Bloc de texte:
Malgré la disponibilité des procédés de production des atmosphères modifiées directement sur le site de stockage avec les générateurs d’azote (N2) et les générateurs exothermiques de gaz inerte, ces technologies avancées de stockage en enceinte sous atmosphère modifiée n’ont été développées que marginalement avant la fin du XXe siècle, sauf en Australie, en Allemagne, au Canada et au Royaume-Uni (Reichmuth, 1987 ; Bell et Storey, 1991 ; White et al., 1992). En France, la démonstration de faisabilité de la désinsectisation d’un grand silo portuaire à l’aide d’un générateur de gaz inerte (Fleurat-Lessard et Fuzeau, 1983) n’a suscité aucune application pratique.
Au passage à l’an 2000, l’engouement pour la recherche expérimentale sur les applications des atmosphères modifiées pour préserver la qualité des denrées à long terme, en tant que moyen de protection sans pesticide, était toujours aussi soutenu, malgré l’absence d’intérêt manifesté pour le développement pratique de cette technologie par les stockeurs de céréales ou de légumes secs destinés à l’alimentation humaine. Mais les avantages économiques et écologiques du stockage des grains et des semences sous atmosphère modifiée, en tant que méthode de prévention permettant de limiter les coûts des intrants et de l’énergie nécessaire pour refroidir les grains par la ventilation, ne seront reconnus qu’à partir des années 2010, quand des filières avec des équipements spécifiques seront devenues opérationnelles, comme les cellules hermétiques en Australie ou les enceintes souples zippables pour les produits d’exportation de denrées d’origine tropicale (Navarro, 2006).
3.3.2 Amélioration des fosses-silo en pays en développement (1995–2002)

Entrées répertoriées dans un jeu de données
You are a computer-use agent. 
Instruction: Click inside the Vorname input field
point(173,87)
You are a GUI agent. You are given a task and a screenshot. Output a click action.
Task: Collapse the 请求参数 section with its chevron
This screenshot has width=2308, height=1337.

...

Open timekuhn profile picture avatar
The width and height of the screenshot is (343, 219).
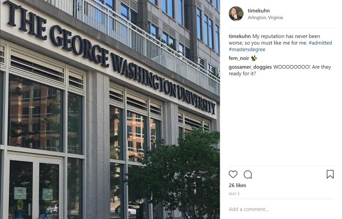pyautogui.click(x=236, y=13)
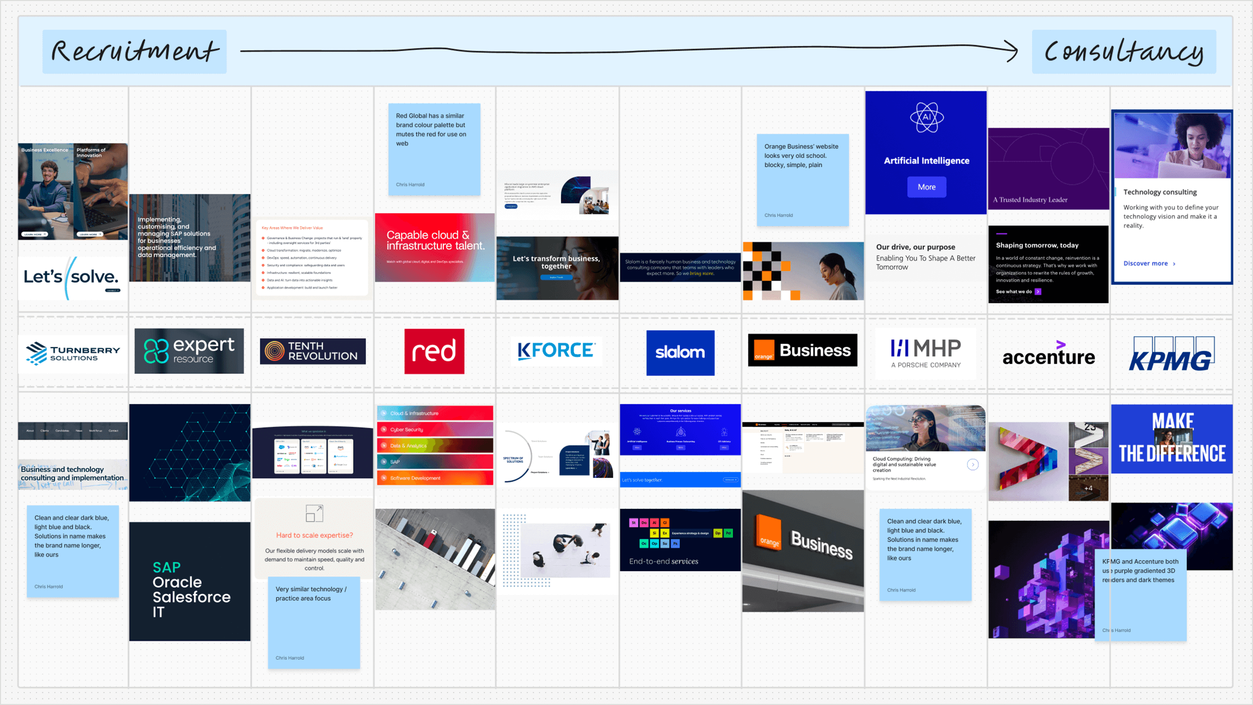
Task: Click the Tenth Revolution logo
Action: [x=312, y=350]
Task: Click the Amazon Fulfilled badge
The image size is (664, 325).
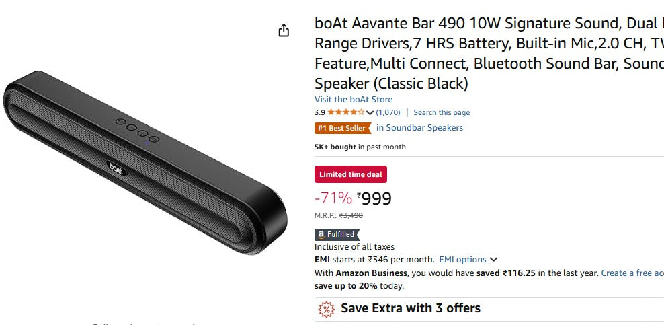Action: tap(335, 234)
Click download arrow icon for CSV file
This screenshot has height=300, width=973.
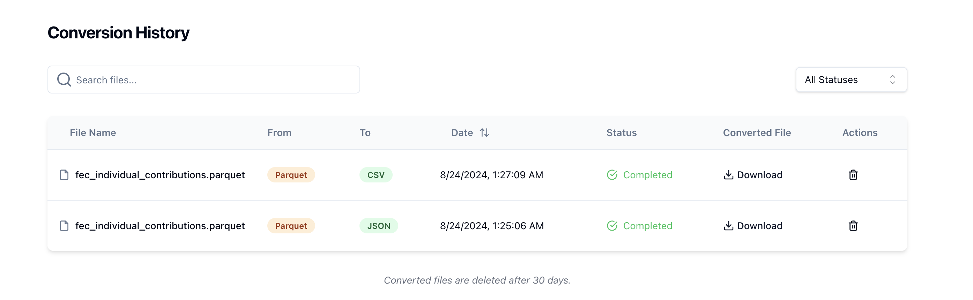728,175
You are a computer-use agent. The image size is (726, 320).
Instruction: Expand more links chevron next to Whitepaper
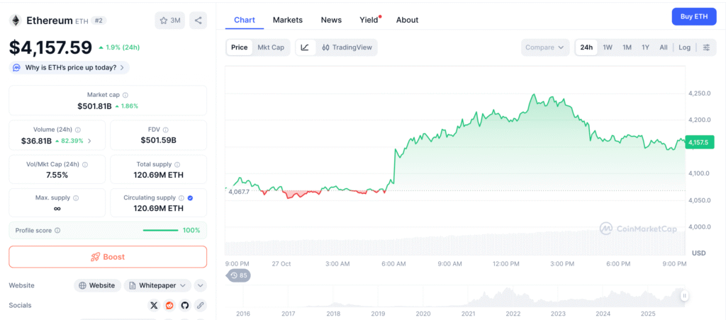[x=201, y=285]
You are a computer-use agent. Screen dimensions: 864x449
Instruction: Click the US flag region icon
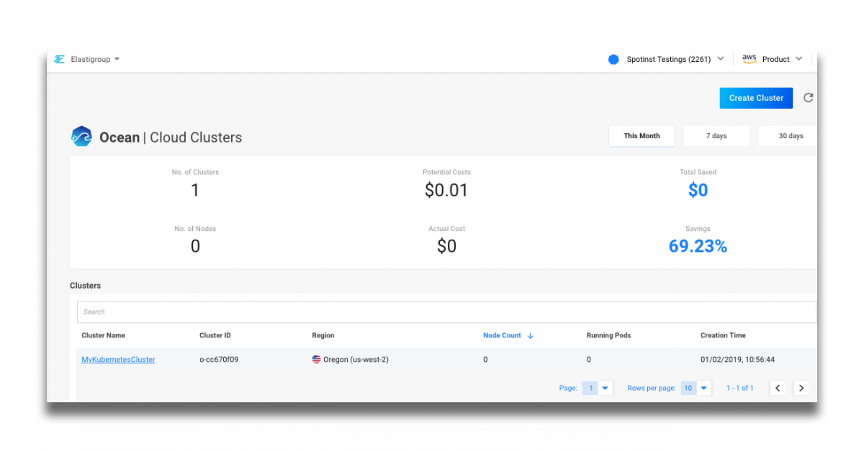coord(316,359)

--

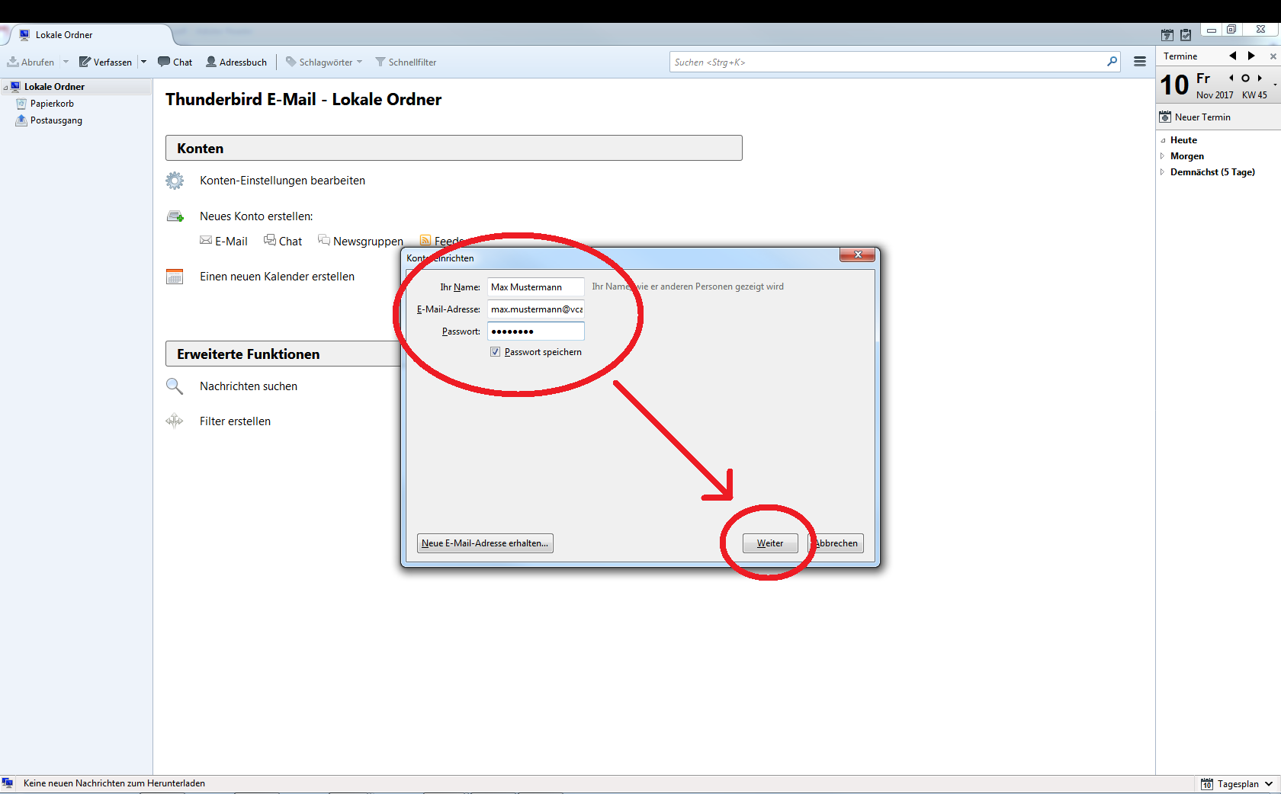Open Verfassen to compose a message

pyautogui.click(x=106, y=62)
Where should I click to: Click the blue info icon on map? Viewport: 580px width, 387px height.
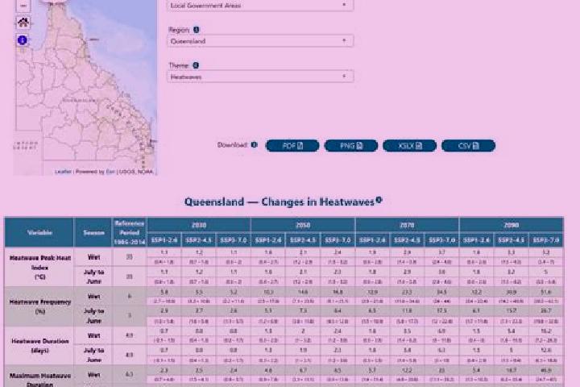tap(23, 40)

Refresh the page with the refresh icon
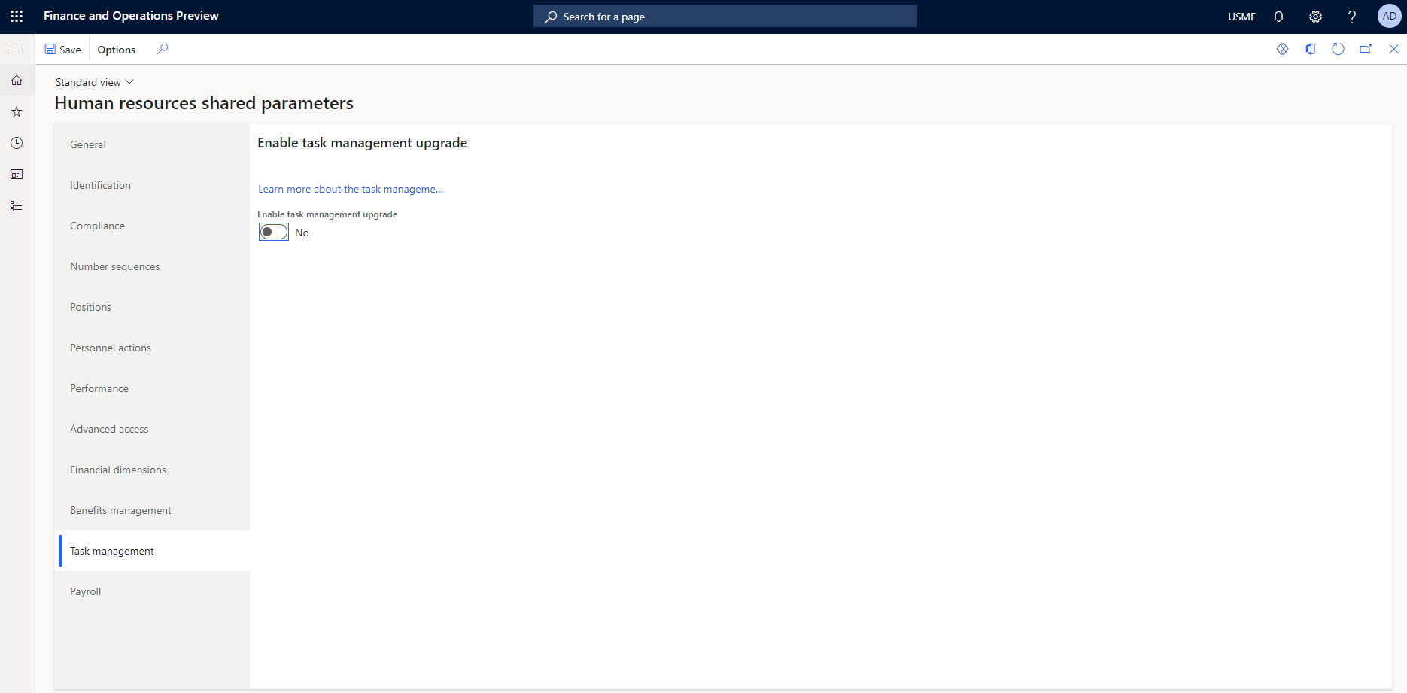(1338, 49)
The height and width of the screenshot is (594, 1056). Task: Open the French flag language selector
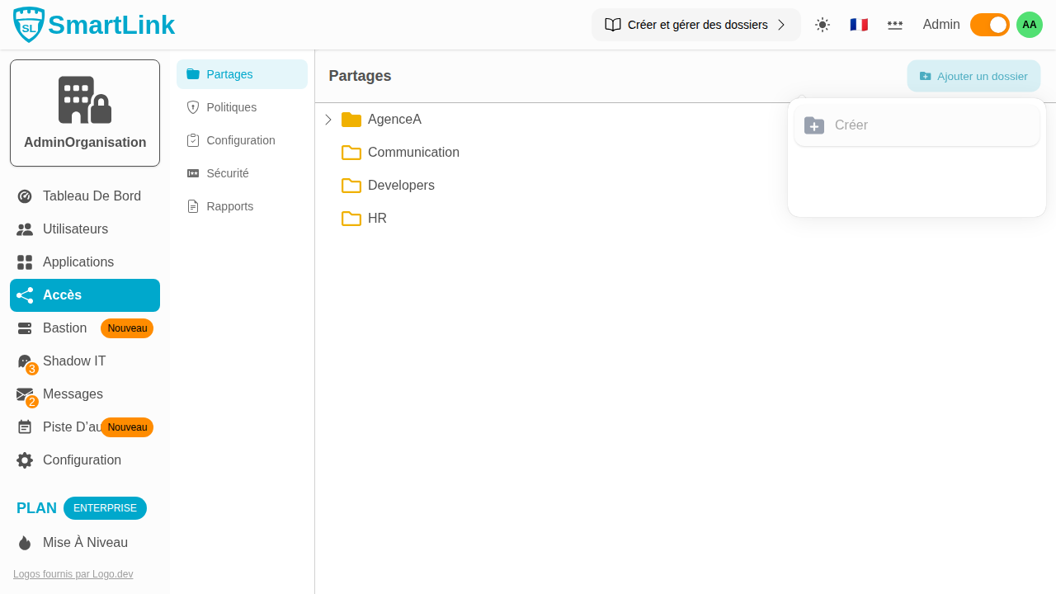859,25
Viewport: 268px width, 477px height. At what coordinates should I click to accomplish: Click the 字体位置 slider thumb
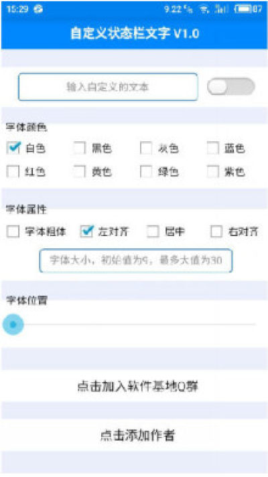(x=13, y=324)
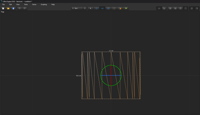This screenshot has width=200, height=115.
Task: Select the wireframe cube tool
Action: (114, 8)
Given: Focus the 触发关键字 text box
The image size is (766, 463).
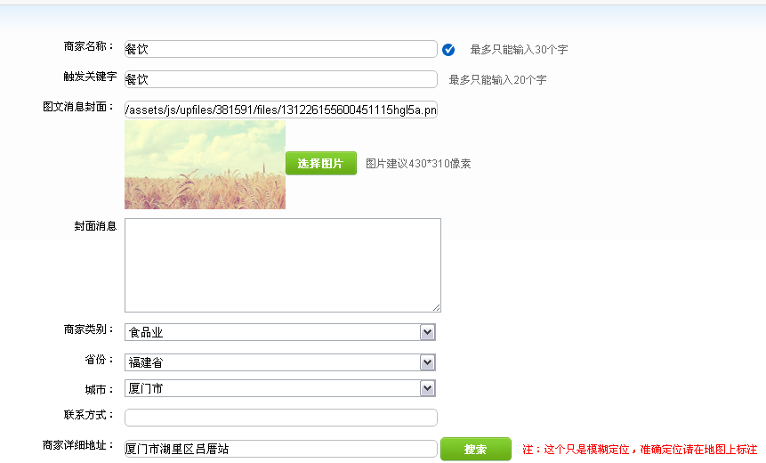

Consigne:
Répondez aux questions suivantes sur le texte consacré au stockage sous atmosphère modifiée :
(a) Dans quels pays ces technologies ont-elles été développées avant la fin du XXe siècle ?
(b) À partir de quelle décennie les avantages économiques et écologiques de ce stockage seront-ils reconnus ?
(c) Sur quoi portait la démonstration de faisabilité réalisée en France ?
Ces enregistrements proviennent d'une autre source que le texte.

Réponse rédigée:
(a) Elles ont été développées en Australie, en Allemagne, au Canada et au Royaume-Uni.
(b) Ils seront reconnus à partir des années 2010.
(c) Elle portait sur la désinsectisation d'un grand silo portuaire à l'aide d'un générateur de gaz inerte.